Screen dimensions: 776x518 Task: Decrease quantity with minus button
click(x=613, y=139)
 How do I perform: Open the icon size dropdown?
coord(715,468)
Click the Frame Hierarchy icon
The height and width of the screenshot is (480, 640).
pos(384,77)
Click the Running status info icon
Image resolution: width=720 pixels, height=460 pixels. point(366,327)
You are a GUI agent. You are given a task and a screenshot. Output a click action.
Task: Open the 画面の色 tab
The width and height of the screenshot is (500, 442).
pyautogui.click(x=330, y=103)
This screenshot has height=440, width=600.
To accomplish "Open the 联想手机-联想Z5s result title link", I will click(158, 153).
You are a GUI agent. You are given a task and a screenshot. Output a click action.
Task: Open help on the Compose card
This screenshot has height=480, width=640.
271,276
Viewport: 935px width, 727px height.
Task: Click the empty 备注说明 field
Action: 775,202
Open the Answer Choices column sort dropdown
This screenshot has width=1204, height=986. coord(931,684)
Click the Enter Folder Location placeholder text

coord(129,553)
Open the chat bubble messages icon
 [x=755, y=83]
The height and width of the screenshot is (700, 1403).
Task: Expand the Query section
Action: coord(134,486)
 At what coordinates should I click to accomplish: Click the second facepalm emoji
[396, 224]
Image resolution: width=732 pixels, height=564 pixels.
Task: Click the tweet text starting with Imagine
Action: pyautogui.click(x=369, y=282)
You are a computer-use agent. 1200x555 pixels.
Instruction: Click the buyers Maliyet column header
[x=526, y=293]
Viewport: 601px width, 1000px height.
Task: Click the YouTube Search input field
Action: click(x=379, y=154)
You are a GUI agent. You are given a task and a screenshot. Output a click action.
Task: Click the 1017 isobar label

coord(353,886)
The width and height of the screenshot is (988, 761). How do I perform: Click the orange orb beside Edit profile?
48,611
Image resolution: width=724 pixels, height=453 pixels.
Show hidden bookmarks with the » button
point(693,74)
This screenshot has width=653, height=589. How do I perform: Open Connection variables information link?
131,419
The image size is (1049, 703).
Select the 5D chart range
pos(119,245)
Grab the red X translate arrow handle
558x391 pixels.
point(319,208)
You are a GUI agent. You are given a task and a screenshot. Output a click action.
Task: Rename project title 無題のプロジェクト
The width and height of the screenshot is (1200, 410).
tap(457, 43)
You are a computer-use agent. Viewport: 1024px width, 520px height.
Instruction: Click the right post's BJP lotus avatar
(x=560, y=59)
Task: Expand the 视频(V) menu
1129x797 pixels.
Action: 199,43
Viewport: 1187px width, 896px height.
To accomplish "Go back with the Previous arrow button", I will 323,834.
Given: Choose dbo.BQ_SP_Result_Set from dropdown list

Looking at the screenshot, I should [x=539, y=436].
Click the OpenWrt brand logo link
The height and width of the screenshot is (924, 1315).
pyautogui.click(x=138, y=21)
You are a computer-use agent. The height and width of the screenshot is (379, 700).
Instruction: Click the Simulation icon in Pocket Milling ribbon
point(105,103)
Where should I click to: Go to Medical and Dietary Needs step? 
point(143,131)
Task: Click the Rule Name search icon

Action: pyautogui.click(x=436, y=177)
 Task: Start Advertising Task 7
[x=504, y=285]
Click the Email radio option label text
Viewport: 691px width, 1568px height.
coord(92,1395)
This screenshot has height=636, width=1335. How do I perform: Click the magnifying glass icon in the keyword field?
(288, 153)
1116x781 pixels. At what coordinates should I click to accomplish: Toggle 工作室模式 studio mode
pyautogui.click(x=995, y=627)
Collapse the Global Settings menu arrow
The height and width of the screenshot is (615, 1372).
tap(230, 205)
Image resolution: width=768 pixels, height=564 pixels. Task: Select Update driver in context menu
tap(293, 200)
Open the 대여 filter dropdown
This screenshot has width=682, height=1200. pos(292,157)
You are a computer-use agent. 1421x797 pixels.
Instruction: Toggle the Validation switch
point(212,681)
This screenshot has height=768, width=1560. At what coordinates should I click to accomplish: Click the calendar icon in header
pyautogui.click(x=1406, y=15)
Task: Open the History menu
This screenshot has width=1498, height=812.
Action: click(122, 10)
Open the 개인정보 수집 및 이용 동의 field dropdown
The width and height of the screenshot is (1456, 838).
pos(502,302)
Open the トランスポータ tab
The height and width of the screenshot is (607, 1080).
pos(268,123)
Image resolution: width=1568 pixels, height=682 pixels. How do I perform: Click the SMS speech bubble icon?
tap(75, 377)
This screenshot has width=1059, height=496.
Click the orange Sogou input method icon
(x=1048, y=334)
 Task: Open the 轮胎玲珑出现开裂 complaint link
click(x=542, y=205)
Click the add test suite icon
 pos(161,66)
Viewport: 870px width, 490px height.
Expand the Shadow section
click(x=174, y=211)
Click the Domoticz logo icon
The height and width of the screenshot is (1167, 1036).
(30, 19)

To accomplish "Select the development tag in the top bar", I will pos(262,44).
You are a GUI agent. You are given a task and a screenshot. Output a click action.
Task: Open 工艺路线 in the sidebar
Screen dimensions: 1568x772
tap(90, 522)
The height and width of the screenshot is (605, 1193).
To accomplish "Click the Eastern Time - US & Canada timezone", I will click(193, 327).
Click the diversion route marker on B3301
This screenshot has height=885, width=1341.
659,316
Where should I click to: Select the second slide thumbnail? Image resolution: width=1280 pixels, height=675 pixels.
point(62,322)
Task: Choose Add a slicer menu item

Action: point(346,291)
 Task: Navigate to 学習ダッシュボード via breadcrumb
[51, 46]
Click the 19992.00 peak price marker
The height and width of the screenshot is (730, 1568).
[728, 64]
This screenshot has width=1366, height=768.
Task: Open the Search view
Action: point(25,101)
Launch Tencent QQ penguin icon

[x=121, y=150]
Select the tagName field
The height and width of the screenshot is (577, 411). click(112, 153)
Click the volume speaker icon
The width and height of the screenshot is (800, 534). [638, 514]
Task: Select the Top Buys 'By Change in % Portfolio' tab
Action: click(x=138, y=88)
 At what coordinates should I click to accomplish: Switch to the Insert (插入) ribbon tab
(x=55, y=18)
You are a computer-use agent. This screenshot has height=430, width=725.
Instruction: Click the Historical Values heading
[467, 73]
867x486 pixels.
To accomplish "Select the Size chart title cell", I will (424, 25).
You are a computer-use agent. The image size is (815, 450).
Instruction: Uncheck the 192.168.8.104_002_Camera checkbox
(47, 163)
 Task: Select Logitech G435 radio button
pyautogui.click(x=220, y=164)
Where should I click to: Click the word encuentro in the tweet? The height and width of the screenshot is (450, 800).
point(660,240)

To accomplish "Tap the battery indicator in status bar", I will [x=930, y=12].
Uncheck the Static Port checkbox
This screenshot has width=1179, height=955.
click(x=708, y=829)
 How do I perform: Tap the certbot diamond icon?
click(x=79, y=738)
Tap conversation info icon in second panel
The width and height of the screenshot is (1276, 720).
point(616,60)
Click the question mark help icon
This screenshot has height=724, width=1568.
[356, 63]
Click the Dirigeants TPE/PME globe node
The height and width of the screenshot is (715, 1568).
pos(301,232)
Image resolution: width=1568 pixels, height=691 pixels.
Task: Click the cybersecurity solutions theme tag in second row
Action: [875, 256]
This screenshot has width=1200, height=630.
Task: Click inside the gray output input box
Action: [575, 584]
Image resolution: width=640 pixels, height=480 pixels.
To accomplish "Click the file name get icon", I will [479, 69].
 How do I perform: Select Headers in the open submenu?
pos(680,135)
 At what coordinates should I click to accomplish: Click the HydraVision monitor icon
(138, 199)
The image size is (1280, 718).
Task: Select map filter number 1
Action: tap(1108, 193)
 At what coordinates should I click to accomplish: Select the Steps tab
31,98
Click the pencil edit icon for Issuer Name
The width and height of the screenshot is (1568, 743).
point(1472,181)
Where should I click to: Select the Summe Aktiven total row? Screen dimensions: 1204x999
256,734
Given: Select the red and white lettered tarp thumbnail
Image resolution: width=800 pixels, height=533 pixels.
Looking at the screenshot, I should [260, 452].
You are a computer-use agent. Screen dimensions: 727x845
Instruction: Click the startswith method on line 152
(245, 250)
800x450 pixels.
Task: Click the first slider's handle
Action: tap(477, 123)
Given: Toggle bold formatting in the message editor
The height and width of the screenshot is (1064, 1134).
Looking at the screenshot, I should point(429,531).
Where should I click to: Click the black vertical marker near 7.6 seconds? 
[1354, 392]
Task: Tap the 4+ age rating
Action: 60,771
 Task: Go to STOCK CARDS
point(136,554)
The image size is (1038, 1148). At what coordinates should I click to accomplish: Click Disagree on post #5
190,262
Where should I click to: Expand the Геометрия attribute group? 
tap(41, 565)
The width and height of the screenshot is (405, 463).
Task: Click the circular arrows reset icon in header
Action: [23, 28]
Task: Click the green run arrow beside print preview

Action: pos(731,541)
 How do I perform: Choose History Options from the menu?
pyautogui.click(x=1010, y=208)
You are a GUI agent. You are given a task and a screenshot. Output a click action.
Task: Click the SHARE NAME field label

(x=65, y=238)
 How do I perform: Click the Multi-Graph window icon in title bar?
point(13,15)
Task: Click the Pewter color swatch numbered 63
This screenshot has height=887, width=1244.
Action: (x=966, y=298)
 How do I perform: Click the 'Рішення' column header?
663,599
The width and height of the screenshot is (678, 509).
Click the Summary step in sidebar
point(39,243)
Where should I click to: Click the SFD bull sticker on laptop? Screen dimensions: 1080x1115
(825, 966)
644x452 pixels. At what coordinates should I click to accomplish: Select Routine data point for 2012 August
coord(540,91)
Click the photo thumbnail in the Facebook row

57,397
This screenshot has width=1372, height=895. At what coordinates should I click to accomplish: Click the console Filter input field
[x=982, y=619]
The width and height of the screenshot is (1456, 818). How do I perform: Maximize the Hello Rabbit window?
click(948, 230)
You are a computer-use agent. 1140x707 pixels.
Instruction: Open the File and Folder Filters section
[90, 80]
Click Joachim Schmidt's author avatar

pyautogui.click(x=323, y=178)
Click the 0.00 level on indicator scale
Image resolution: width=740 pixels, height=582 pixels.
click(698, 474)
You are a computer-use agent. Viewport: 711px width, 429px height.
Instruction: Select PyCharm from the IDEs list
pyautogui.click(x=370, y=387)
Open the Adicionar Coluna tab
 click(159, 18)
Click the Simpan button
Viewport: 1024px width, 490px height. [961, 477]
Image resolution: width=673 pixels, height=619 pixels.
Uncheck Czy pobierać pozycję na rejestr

▬▬▬

◆ The problem ◆
Only one stretch of the data above is needed. Restate it word for word, from the line containing "Click the orange Sogou input method icon" through the line containing "The height and width of the screenshot is (605, 1193).", both ends included.

◆ Solved exercise ◆
Click the orange Sogou input method icon
(x=1048, y=334)
 Task: Open the 轮胎玲珑出现开裂 complaint link
click(x=542, y=205)
Click the add test suite icon
 pos(161,66)
Viewport: 870px width, 490px height.
Expand the Shadow section
click(x=174, y=211)
Click the Domoticz logo icon
The height and width of the screenshot is (1167, 1036).
(30, 19)

To accomplish "Select the development tag in the top bar", I will pos(262,44).
You are a GUI agent. You are given a task and a screenshot. Output a click action.
Task: Open 工艺路线 in the sidebar
Screen dimensions: 1568x772
tap(90, 522)
The height and width of the screenshot is (605, 1193).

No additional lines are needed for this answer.